(Australia 21 Jan 1942 – 01 Dec 2013)
The astronaut is discovered by a dreaming pierrot
- Not on display
- Further information
Upon his return to Sydney in 1970, Sharp presented a group of works he had exhibited in London at the Sigi Krauss Gallery—the aptly named 'Artoons'—at the old Clune Galleries site in Sydney's Potts Point, soon to become the Yellow House. Armed with a pair of scissors, a pot of glue, and books and magazines filled with images from every imaginable epoch and culture, Sharp delighted in finding new relationships in plundered images from the past. In Still life he merges Vincent van Gogh’s golden-hued Sunflowers with the peroxided head of Andy Warhol's Marilyn Monroe. Another morphs Goya's relining nude, La maja desnuda, with the seated figure of Whistler's mother, obscuring the matronly face, shoulders and skirt with her rosy flesh, 'A reminder that in every uncompromising old lady there are vestiges of a voluptuous young woman', Sharp once commented.

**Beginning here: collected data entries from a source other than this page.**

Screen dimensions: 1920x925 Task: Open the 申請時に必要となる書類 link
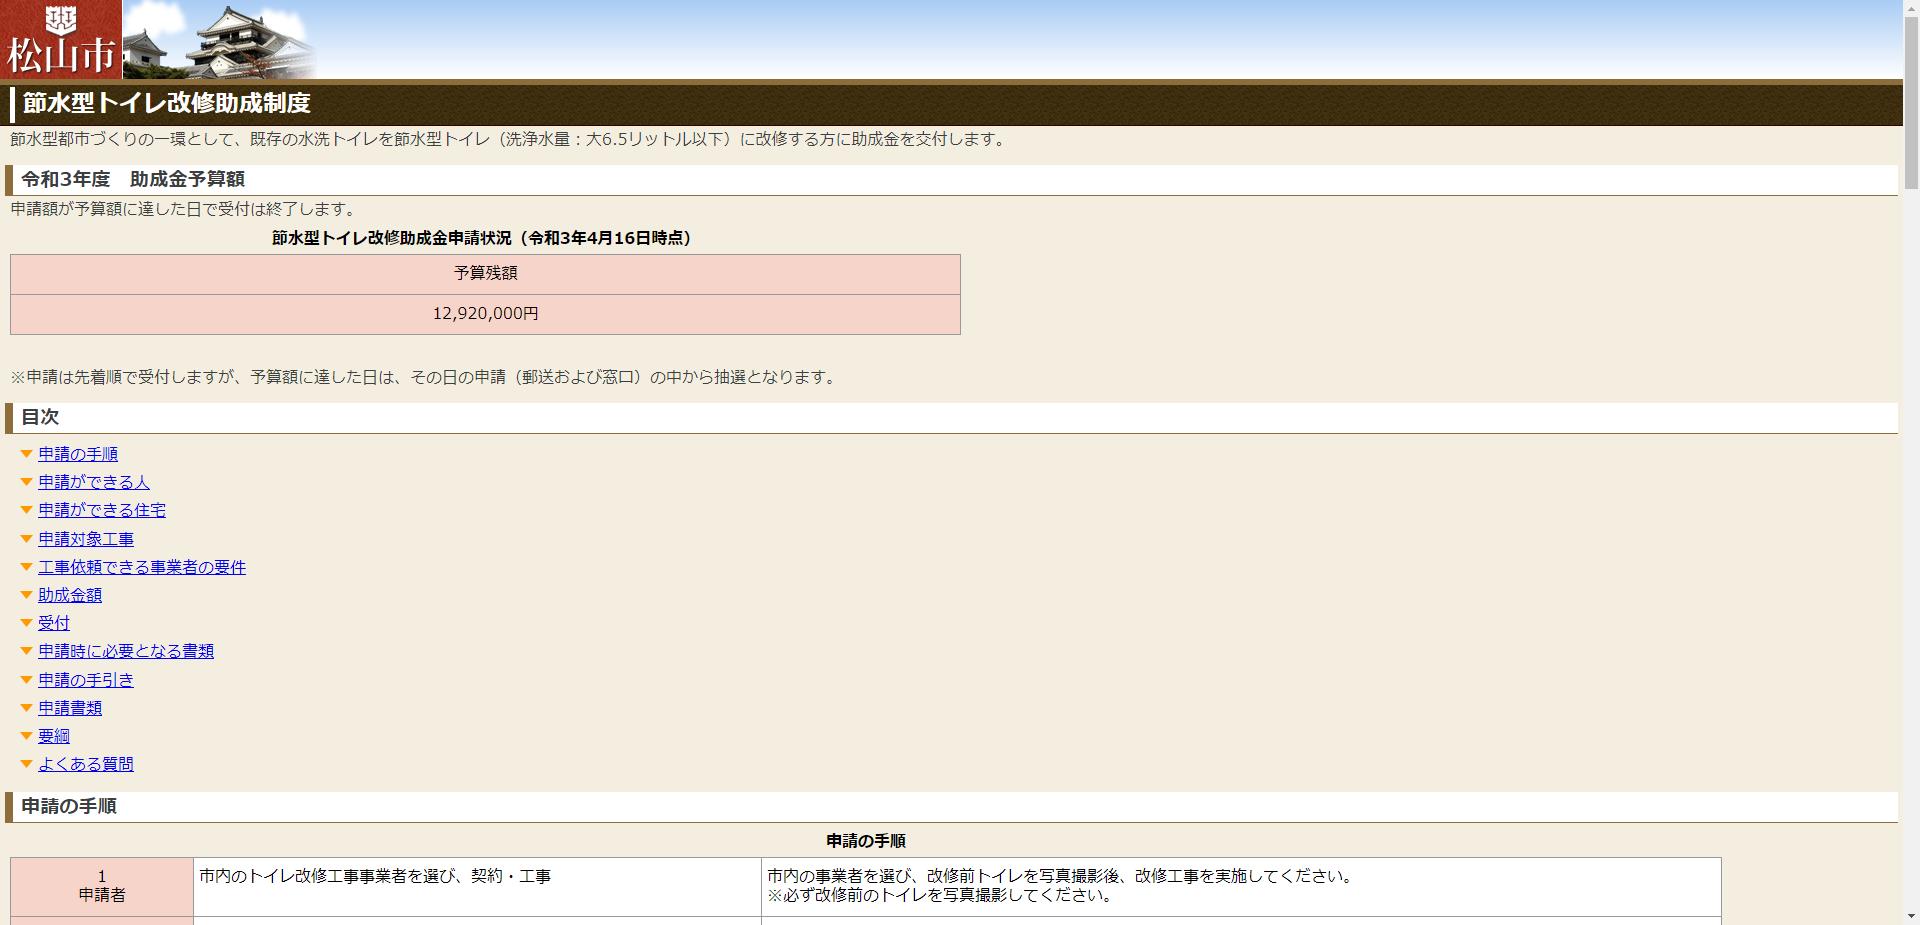[126, 651]
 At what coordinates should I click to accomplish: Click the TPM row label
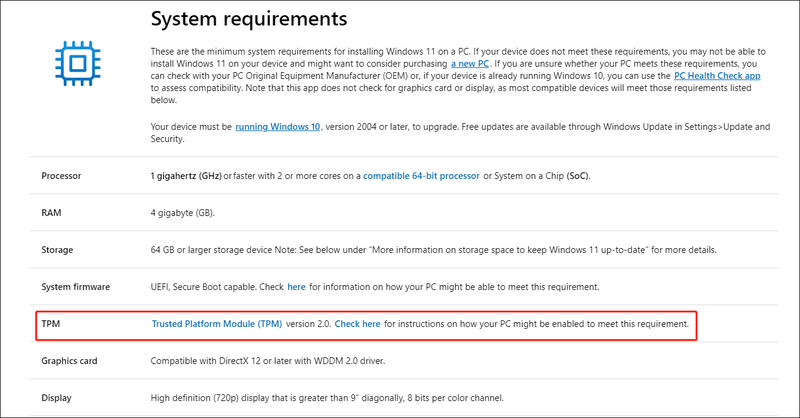point(51,324)
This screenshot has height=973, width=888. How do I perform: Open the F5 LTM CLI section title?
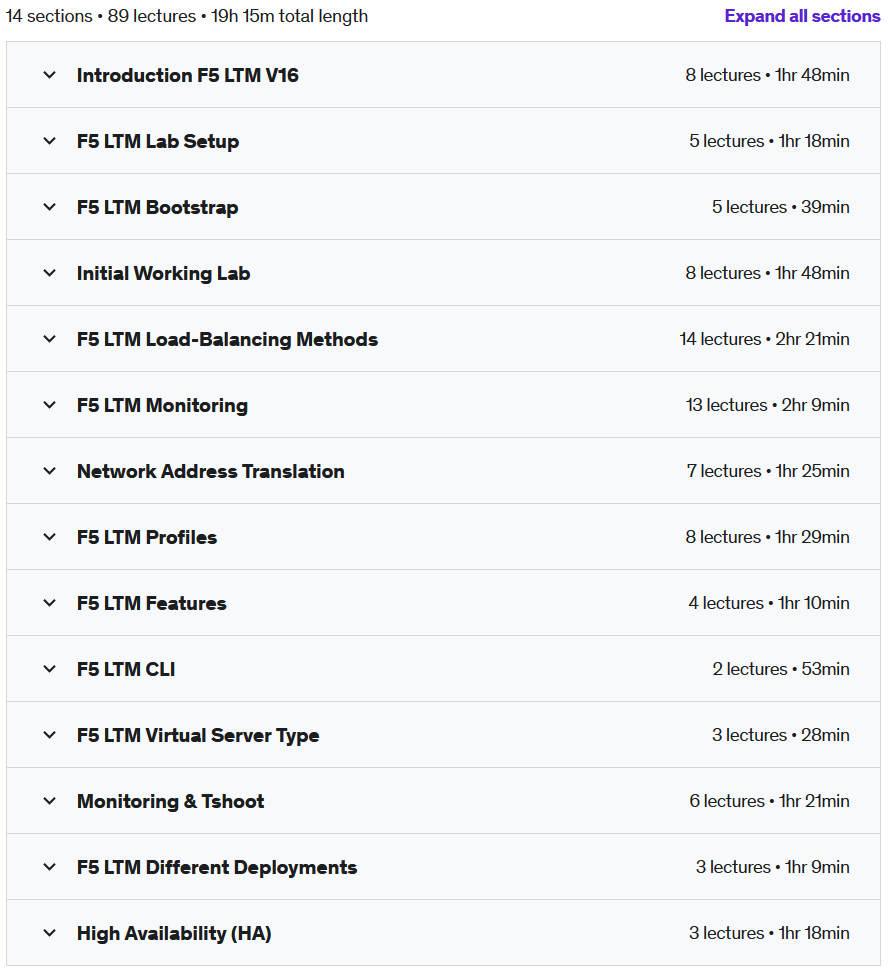[x=126, y=669]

In this wonderfully anachronous collage, The astronaut is discovered by a dreaming pierrot, Sharp takes the iconic image of American astronaut Edwin 'Buzz' Aldrin on the first moon landing in 1969, and unifies it with one of the most poignant images from Picasso's Blue period, Harlequin (1901). Using blue and cool tones to create an austere, melancholy image, the painting reflects Picasso’s profound feelings after the recent suicide of his friend Carlos Casagemas. The black stillness of space, where 'no-one can hear you scream', echoes the silent stare of the forlorn harlequin.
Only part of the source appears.